▶ Items from a dataset:
+===+
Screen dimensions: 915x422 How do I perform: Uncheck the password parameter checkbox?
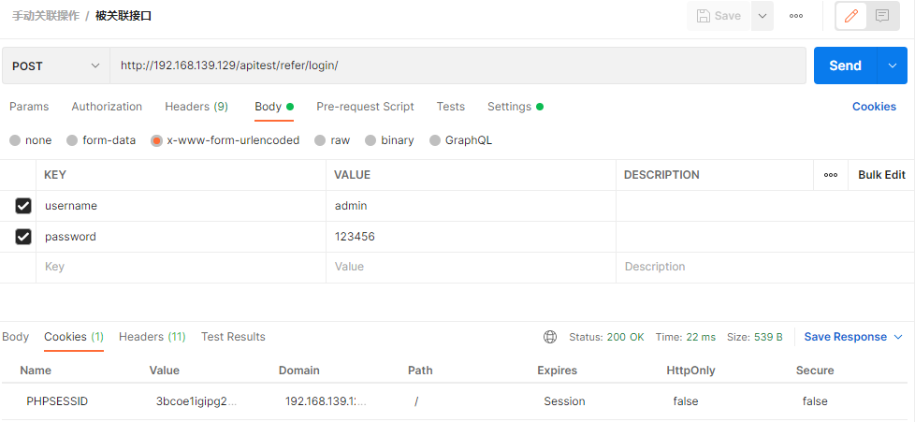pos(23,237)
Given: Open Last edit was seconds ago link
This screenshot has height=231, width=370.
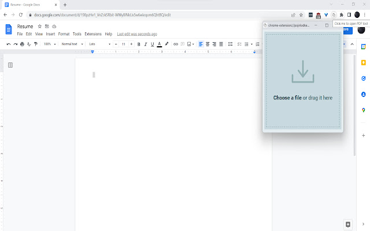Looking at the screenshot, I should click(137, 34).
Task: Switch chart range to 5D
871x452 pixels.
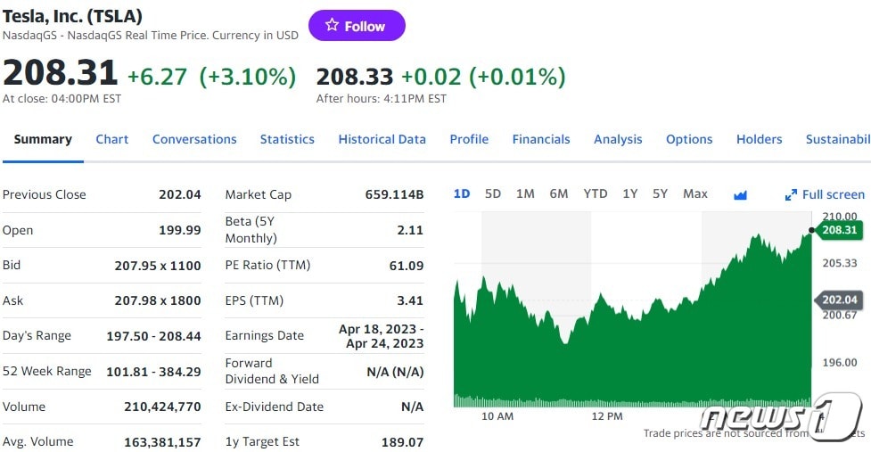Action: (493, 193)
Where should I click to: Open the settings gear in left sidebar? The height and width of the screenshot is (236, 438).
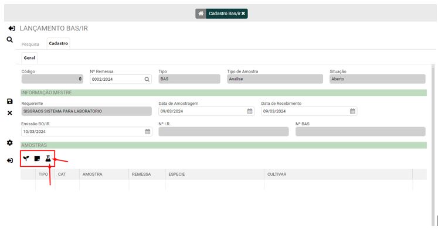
+===+
▶ Instructions for the task:
Every line of the data above is to be set down exactly; the pictures are not.

▶ Task solution:
Screen dimensions: 915x422 How do I perform: Uncheck the password parameter checkbox?
pos(23,237)
Given: Open Last edit was seconds ago link
This screenshot has height=231, width=370.
Looking at the screenshot, I should click(137, 34).
Task: Switch chart range to 5D
871x452 pixels.
Action: (493, 193)
Where should I click to: Open the settings gear in left sidebar? The height and width of the screenshot is (236, 438).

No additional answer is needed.